Mastitis is a devastating disease condition in the dairy industry throughout the world and is caused due to the inflammation of the mammary gland. The etiological agents causing mastitis varies from one place to another depending on the animal breed, climate, and husbandry practices. However, the etiological agents causing mastitis include an extensive variety of gram-negative and gram-positive bacteria and fungi. Furthermore, the most common bacterial species responsible for causing mastitis include Staphylococcus aureus, Streptococcus dysgalactiae, Streptococcus (Strep.) agalactiae, Strep. Uberis and various Gram-negative bacteria. This review highlights the type of bacteriological etiology causing intramammary infection (IMI) is an essential part of effective mastitis control, prevention, and treatment.

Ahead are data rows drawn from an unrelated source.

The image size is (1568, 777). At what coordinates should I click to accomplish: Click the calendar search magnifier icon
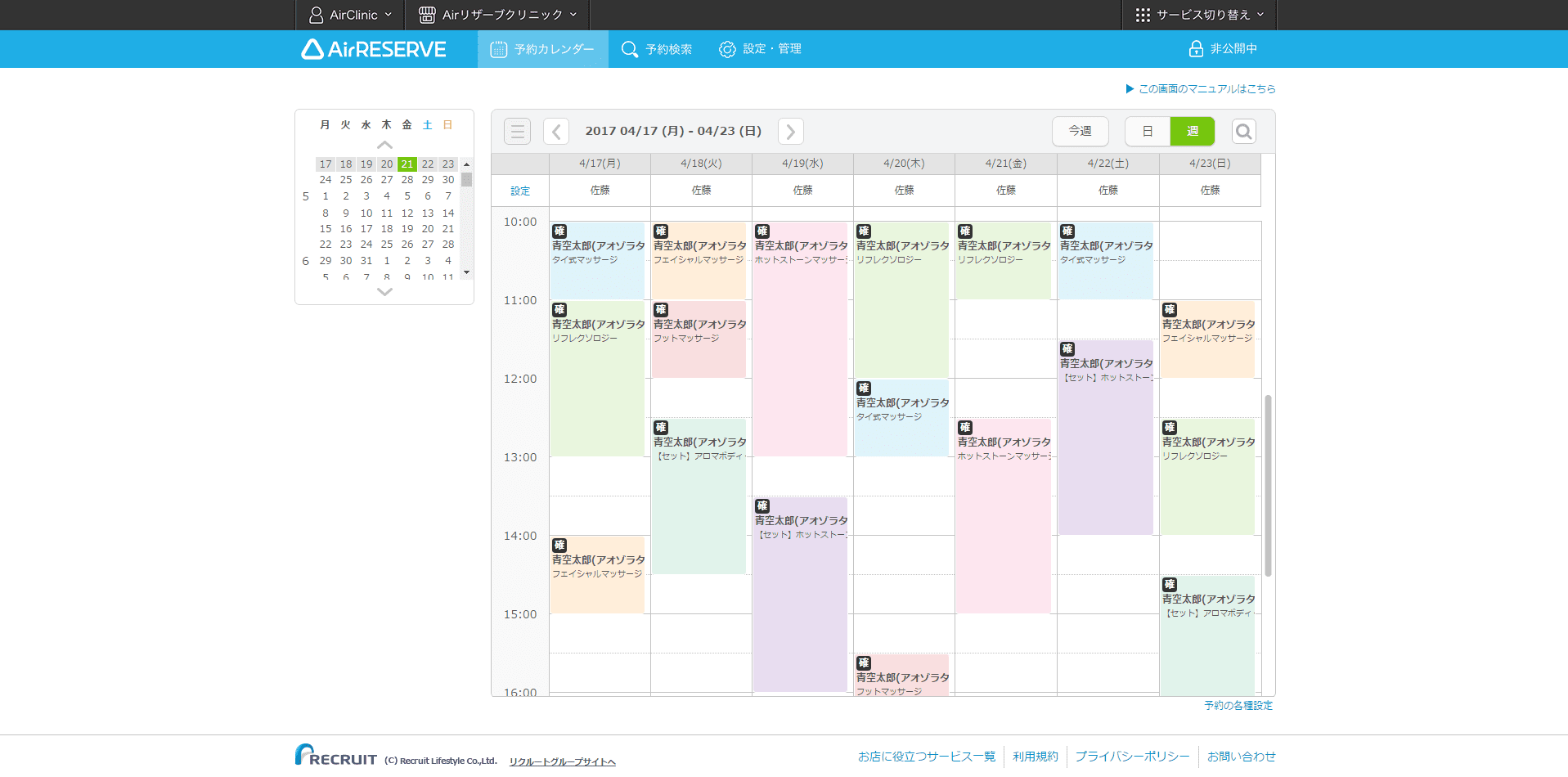pyautogui.click(x=1243, y=132)
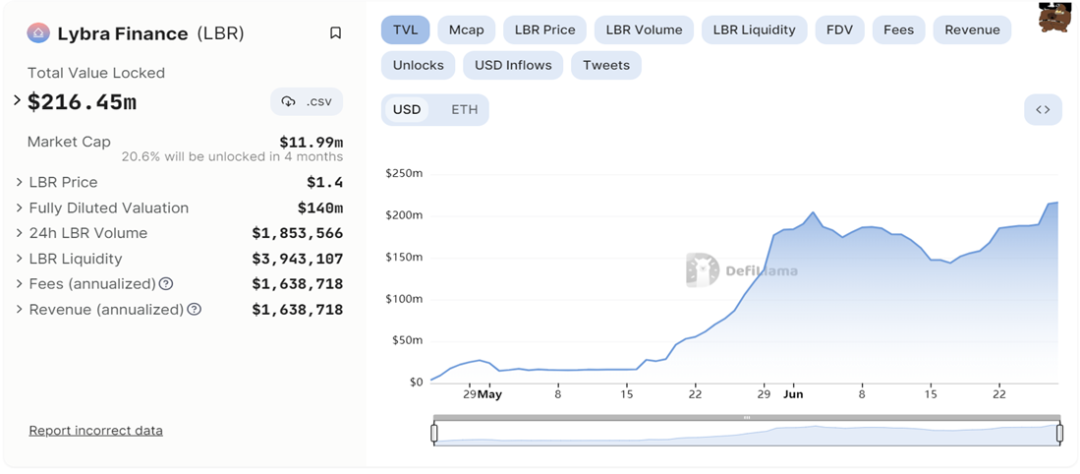This screenshot has width=1080, height=474.
Task: Click the avatar icon in top-right corner
Action: click(x=1054, y=17)
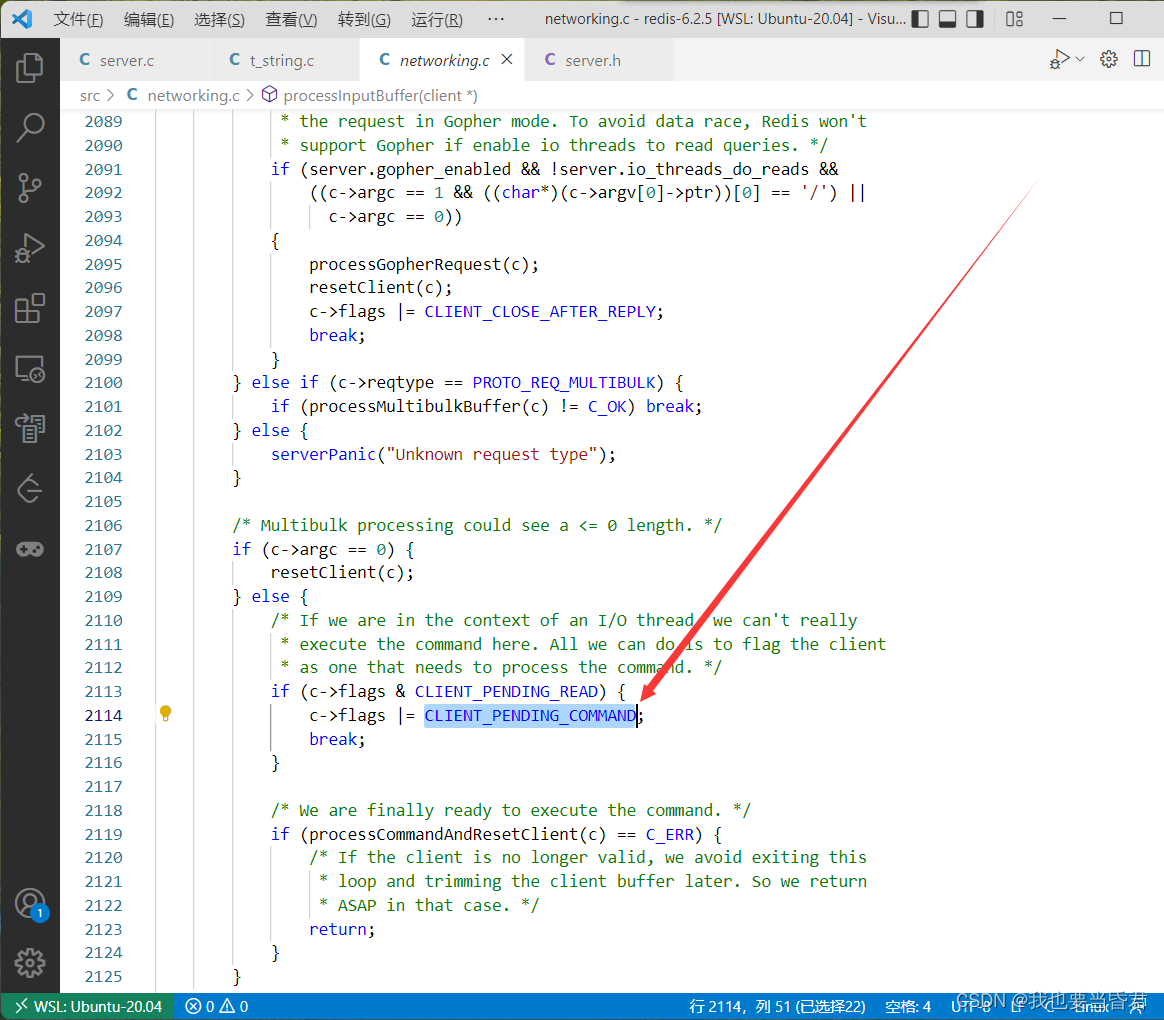
Task: Expand the run or debug dropdown arrow
Action: click(x=1079, y=60)
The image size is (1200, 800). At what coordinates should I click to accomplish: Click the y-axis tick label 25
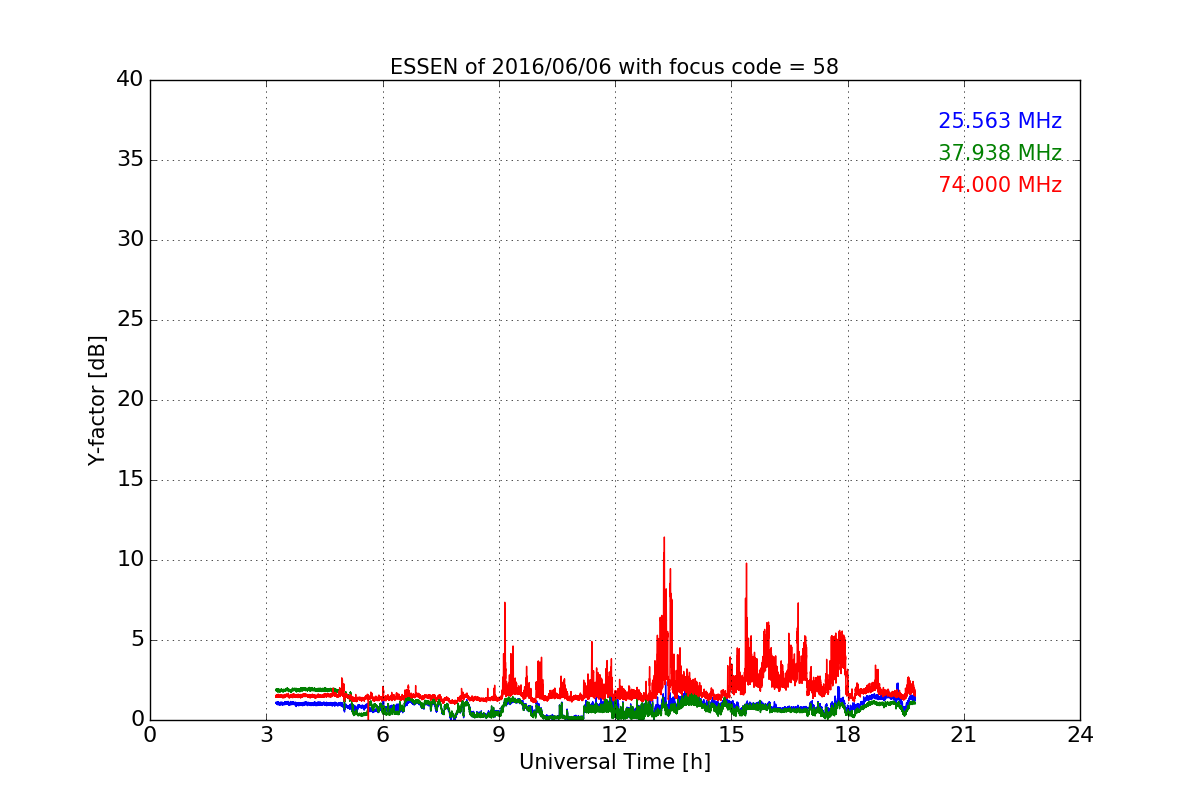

It also discusses the diagnostic tests used to test for mastitis in Fiji include Somatic cell count, California Mastitis Test (CMT), and bacteriological culturing. The development of Polymerase Chain Reaction (PCR) technology along with the version of real-time and multiplex PCR has improved the sensitivity and rapidity of mastitis diagnosis. The subclinical and clinical forms of mastitis can be treated with early detection of the signs of mastitis infection. Moreover, it is also essential to create awareness to the farmers about the cost, knowledge about mastitis and the loss it can cause.